Re: Mass svn-to-git migration - Progress report



Hi,

On Friday, 27 January 2023 20:14:43 CEST Jelmer Vernooij wrote:
> I've been looking at how to do a mass conversion. There's about 375 packages
> still listed as being on alioth (~100 in SVN, ~267 in Git, the rest in
> something else).
> https://janitor.debian.net/cupboard/result-codes/hosted-on-alioth?campaign=u
> nchanged&include_transient=off&include_historical=off

That page now returns 747 packages?

> What still needs to happen is:
> 
>  * The mapping still needs to be tied together with the import script, to
>    generate correct URLs to push to and set the Vcs-* headers
>    appropriately
> 
>    I'm not sure what to do with packages whether the owning user or team
>    is not on salsa. Add them to the "debian" group?
> 
>  * The import script supports just git right now, not svn. There's ~8
>    repositories in a VCS other than SVN or Git, which we could just
>    migrate manually.

After sufficient procrastination I started working on this again ;-)

The idea I had/have is to do the conversion and place them in a separate 
namespace/group, ready to be picked up by a prospective maintainer.

I've now created a group for that on Salsa under which the converted repos can 
be stored: https://salsa.debian.org/groups/alioth-to-salsa-migration-team (*)

That way a prospective maintainer can use that as *a* source, but can also use 
other sources like f.e. "gbp import-dscs" to create/rewrite a/the proper (git) 
history to their liking for the to be adopted package before it gets placed in 
the 'normal' Salsa structure.

There's also a practical reason (for me) as f.e. the id3lib repo is stored 
under `collab-maint/deb-maint/id3lib` and having a group on Salsa allows me to 
create subgroups and subsubgroups under which to store the git repo(s).

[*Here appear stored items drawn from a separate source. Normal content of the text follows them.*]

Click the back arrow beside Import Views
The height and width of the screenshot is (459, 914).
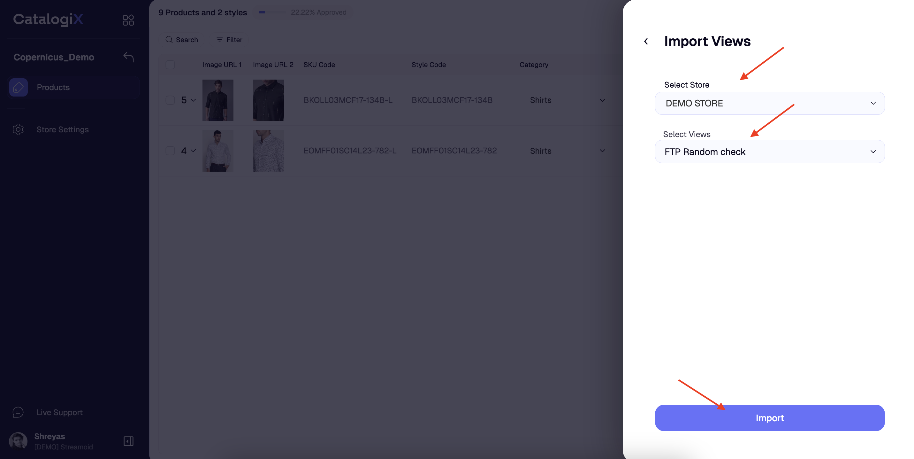coord(646,42)
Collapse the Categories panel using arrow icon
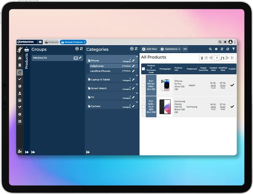Viewport: 253px width, 194px height. (88, 152)
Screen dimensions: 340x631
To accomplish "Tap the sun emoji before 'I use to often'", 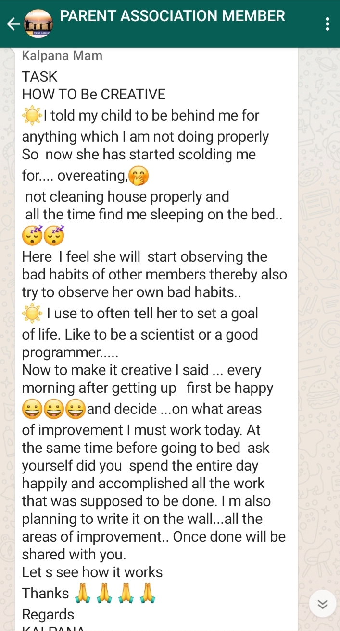I will tap(32, 314).
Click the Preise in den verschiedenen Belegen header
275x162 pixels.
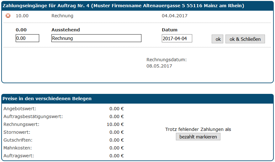47,99
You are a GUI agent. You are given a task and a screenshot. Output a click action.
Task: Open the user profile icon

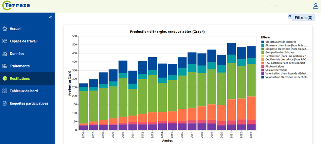tap(315, 6)
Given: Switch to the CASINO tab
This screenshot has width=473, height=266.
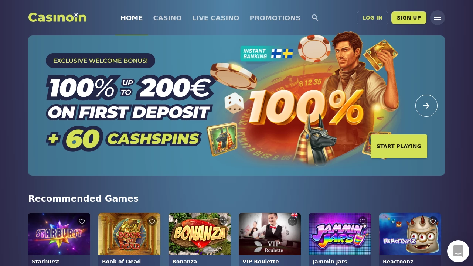Looking at the screenshot, I should [x=167, y=18].
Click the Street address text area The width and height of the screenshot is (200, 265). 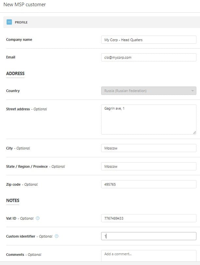click(148, 119)
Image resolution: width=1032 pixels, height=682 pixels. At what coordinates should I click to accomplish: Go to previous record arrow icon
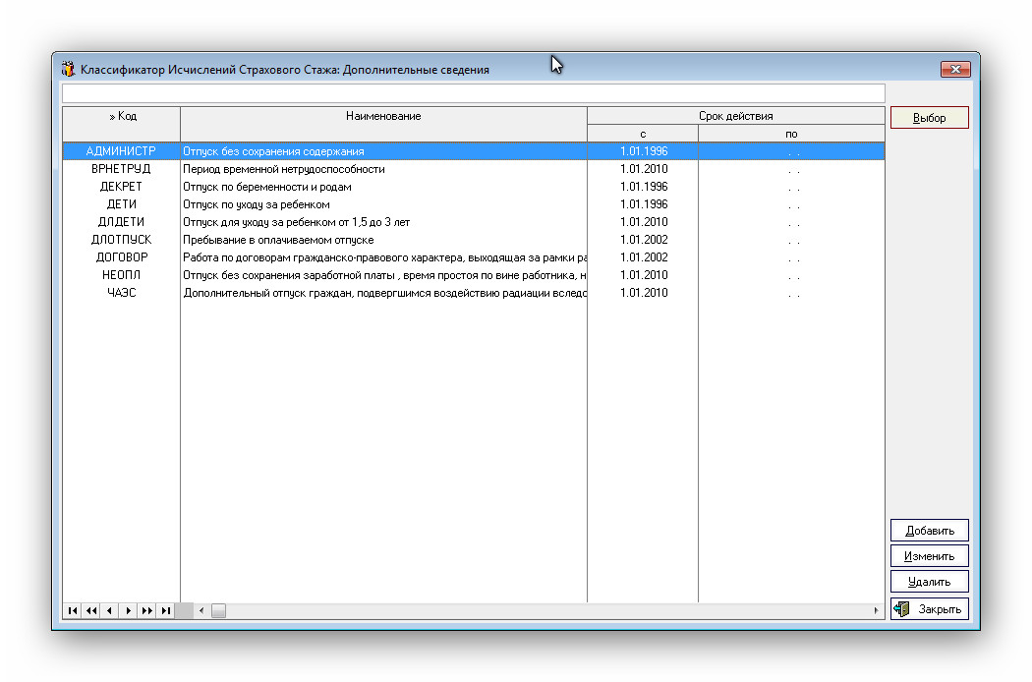[x=109, y=611]
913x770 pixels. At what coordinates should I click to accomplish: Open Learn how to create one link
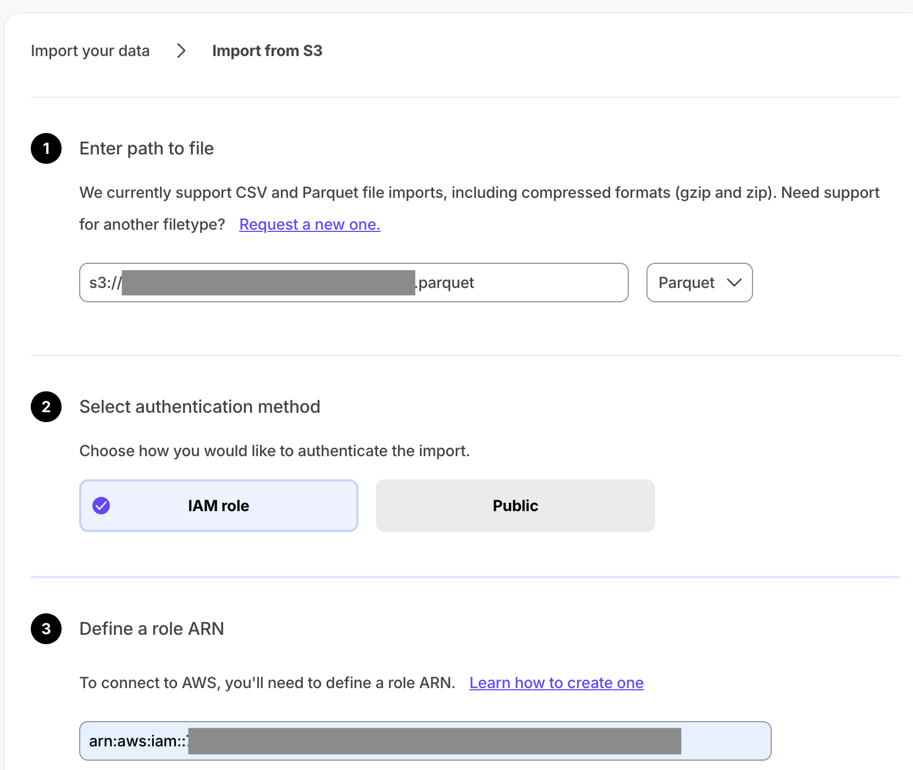pos(556,683)
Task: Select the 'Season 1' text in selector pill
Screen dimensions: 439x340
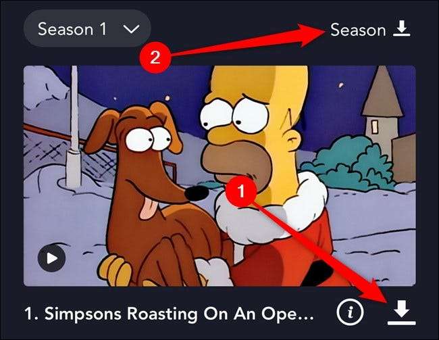Action: pos(72,28)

I'm open to suggestions how to structure the converted repos and possible 
(git) repos created to support this mass migration.
I have attached the document I've written thus far wrt Subversion, but that 
really needs to be put under version control and possibly/likely split up (and 
linked from a README.md document?).

*) I've also added/invited Jelmer to that group as Owner, possibly for 
practical reasons, certainly for the bus-factor reason.

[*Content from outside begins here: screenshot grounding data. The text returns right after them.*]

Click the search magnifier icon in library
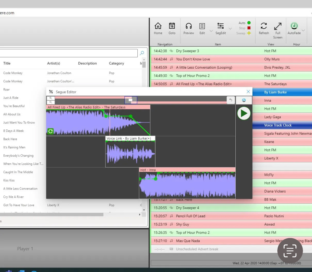Image resolution: width=312 pixels, height=272 pixels. pos(142,53)
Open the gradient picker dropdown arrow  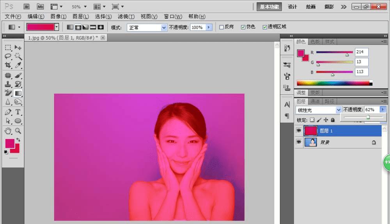57,27
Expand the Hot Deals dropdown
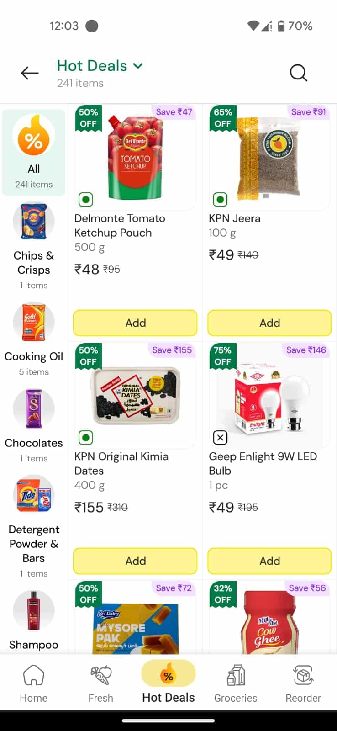Image resolution: width=337 pixels, height=731 pixels. 138,66
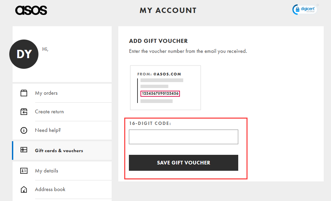
Task: Click the ASOS logo
Action: click(31, 10)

On Saturday, 4 February 2023 00:52:23 CEST Diederik de Haas wrote:
> If I want to trim down the result list ASAP so I could focus on the ones who
> actually do need a conversion, should/could I use that page or would it be
> better if I keep a local document (for now), where I'd remove the false
> positives. (Fixing things properly will be for another time)

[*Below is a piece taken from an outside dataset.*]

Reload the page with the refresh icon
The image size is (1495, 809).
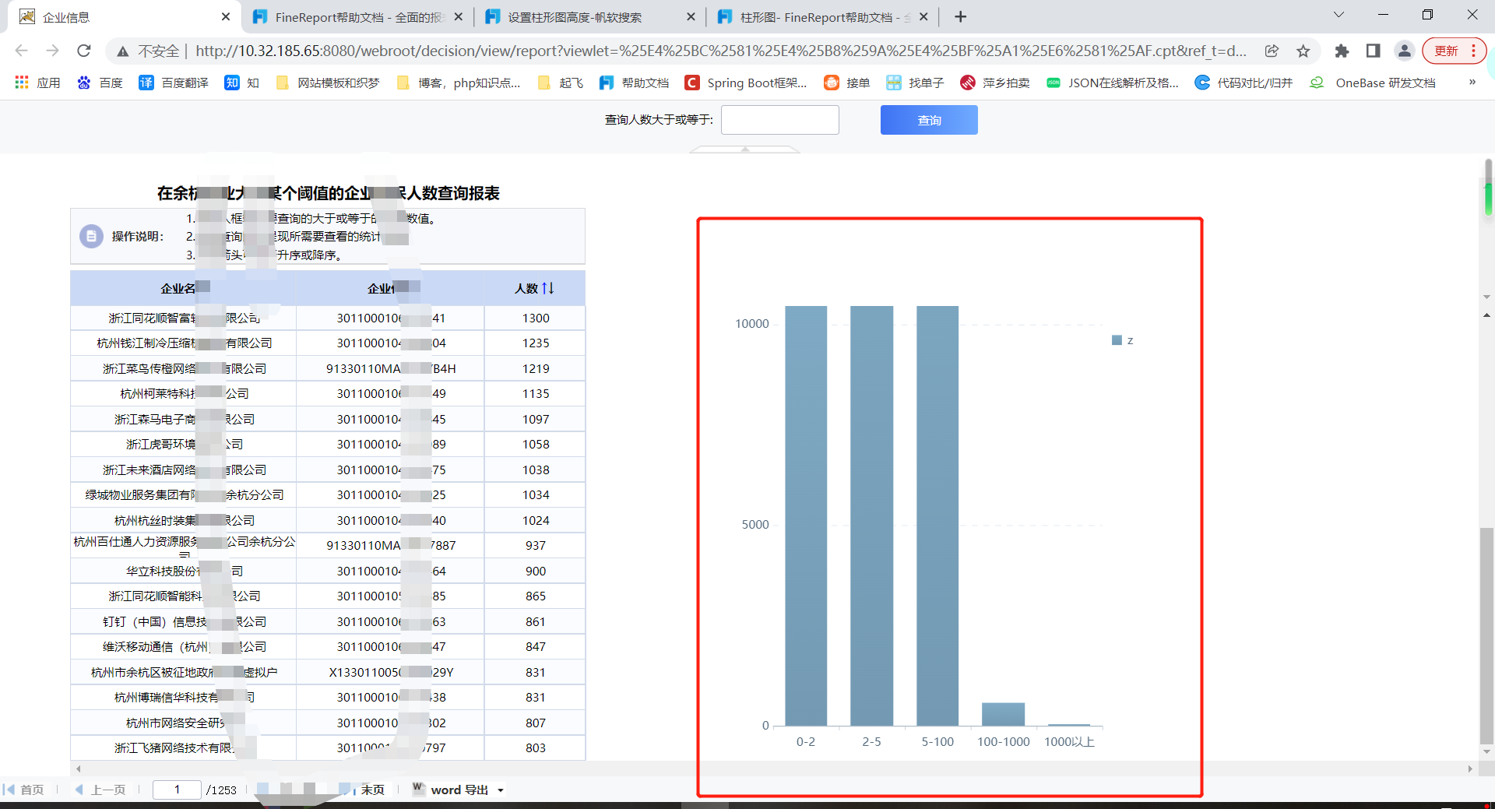(x=84, y=51)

I searched/filtered the link Jelmer shared above for 'svn' and that resulted in 
119 results and subsequently I downloaded the archives for all of them.
Then I noticed that 4 archives were empty and I wanted to write that down.
In the above quoted part I had identified another reason why I wanted to add 
'notes' to various repos.
So I figured I'd better create the local document, so I saved "Jelmer's" page, 
only to realize that I got all 747 of them. I cleaned that up and added some 
columns with URLs which I otherwise would have constructed manually for 
further research.

They're now in an LibreOffice Calc document (attached), but while it was useful 
for the initial construction, I doubt it would be the right way/format going 
forward. It would be better to put that also under version control and I 
assume that git would see it as a binary document, which means the 'diffs' will 
be rather useless.
I could convert it to Markdown which would allow me to make the URLs actually 
clickable (and shorter) and would work great under git.
OTOH the LO document/spreadsheet allows me to easily sort/filter/etc which I 
_think_ doesn't work with Markdown?

I'm looking for ideas/tips/etc how to best deal with this.

Cheers,
  Diederik
# Migration of Alioth's Subversion repos to Git

## Intro

I was looking into [adopting](https://bugs.debian.org/770255) the ``id3lib`` package ([tracker: id3lib3.8.3](https://tracker.debian.org/pkg/id3lib3.8.3) (current), [tracker: id3lib](https://tracker.debian.org/pkg/id3lib) (old), [id3lib snapshot.d.o](https://snapshot.debian.org/package/id3lib/), [id3lib3.8.3 snapshot.d.o](https://snapshot.debian.org/package/id3lib3.8.3/)) and saw that the *VCS* line lists *Subversion* ... and points to <http://anonscm.debian.org/viewvc/collab-maint/deb-maint/id3lib>. Oeps.  
I clicked on the link even though I was pretty sure of the outcome: a ``404``.  

Via ``#debian-mentors`` I learned of <https://alioth-archive.debian.org/svn/> which contains archives of all (?) the old Subversion repos. For ``id3lib`` that meant I needed the ``collab-maint.tar.xz`` archive ... which was 866MB in size. This also meant I had to learn Subversion (again, as I had my own Subversion repo ... 15 (?) years ago), set up a repo and then learn how to convert that to ``git`` as I like git and have no intention to use Subversion. All that before starting the actual work of adopting the package.  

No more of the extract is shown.